ALEX: Our new singles Hit The Gas and Saturday Night have been a long time coming, making it through setbacks and line-up changes in the process. We started working on new songs shortly after the release of 5th Time’s The Charm in 2015 for a 6 song EP to be released in mid-2016. Going through some old demos we had but never used, I heard this one riff Mikey was playing and I cut just that portion out and sent it to him asking him to refine the riff and see what he can come up with. During that time, James was working on another project with drummer at the time Matt McCoy and our producer for 5th Time’s The Charm (Steve Coleman) and came up with a rough demo cut of Saturday Night. Mikey finished coming up with the groundwork for what would soon be called Hit The Gas and we were off to the races. We started working on a few more new ones and booked studio time in early 2016 to record the 6 songs.

After a few pre-production sessions and some demos, we had to put the band on hold as our drummer’s personal life was eating up his time that would be used to work with the band. After a few months of inactivity and suggested by Matt; we got long-time friend Adam Patterson on drums and abandoned our plans for an EP release this year.

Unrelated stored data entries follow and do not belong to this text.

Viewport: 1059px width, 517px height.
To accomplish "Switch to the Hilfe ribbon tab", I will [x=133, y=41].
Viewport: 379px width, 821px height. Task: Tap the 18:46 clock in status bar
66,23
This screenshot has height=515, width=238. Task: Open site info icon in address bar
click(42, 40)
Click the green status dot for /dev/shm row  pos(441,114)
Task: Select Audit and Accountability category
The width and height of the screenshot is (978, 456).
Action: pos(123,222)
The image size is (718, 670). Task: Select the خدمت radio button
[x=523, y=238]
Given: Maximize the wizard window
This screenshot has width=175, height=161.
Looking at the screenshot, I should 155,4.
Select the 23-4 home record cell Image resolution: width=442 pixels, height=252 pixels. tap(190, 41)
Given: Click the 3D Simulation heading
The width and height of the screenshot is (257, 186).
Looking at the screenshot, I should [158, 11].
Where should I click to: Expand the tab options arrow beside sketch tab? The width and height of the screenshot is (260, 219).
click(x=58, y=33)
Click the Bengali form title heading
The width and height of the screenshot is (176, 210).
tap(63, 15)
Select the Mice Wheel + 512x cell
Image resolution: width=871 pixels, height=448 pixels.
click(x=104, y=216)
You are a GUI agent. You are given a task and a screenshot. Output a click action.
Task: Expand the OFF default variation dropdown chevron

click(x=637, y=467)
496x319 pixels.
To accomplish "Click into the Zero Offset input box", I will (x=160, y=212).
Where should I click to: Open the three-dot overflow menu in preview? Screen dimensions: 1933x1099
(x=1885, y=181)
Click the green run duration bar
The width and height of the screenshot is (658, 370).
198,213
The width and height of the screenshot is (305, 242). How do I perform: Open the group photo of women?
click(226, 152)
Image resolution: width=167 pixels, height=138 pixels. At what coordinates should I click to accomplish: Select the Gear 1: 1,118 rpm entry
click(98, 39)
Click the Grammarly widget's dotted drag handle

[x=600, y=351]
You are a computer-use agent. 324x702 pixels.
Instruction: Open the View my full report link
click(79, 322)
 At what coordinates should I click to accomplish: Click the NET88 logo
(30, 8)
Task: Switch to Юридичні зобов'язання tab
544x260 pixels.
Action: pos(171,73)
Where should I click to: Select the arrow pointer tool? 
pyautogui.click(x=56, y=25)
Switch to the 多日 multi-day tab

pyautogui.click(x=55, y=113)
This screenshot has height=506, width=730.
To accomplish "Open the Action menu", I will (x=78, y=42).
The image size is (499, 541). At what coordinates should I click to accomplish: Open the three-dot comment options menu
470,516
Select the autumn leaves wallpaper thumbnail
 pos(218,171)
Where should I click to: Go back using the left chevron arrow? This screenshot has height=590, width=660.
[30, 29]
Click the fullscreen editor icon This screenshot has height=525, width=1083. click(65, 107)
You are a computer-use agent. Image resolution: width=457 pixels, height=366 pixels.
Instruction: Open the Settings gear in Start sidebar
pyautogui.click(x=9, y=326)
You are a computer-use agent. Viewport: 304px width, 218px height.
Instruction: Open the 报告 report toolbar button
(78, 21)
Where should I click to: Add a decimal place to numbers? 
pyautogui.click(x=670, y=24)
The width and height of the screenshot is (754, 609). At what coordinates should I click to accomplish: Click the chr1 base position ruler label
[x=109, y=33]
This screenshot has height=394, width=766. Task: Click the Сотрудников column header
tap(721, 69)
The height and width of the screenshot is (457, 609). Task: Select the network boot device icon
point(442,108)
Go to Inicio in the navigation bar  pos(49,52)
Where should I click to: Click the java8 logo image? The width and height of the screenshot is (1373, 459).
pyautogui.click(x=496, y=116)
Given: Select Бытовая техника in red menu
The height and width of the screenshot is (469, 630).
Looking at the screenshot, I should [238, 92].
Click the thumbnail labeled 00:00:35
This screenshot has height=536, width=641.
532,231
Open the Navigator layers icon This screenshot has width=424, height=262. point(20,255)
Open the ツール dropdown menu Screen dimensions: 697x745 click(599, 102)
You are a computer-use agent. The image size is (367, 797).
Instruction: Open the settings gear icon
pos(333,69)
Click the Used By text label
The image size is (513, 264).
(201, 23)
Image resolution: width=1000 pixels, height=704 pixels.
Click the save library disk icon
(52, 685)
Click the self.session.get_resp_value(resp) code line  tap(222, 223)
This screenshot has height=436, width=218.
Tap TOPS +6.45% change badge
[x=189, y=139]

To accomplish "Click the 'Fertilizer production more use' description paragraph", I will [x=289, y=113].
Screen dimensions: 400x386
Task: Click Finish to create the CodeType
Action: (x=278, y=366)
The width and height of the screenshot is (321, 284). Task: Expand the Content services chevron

Our main focus with Adam was to make sure he was tight on our old material before trying to write with him so he had a good grasp on our sound and how the song structures work; though I did send him all the demos we had recorded just to make sure he had them and to show we are ready to start writing again. After the 3rd practice, he asked if we wanted to work on any of the new songs we had been writing and suggested we try out Saturday Night. After a few run throughs, we realized this guy picks up on stuff like he had been playing it all his life; so we started working on that and Hit The Gas.

After that, the stars aligned just right and we were able to get both of the songs recorded and released this year just by the skin of our teeth.

Give us some insight to the themes and premise behind the single Hit The Gas in particular.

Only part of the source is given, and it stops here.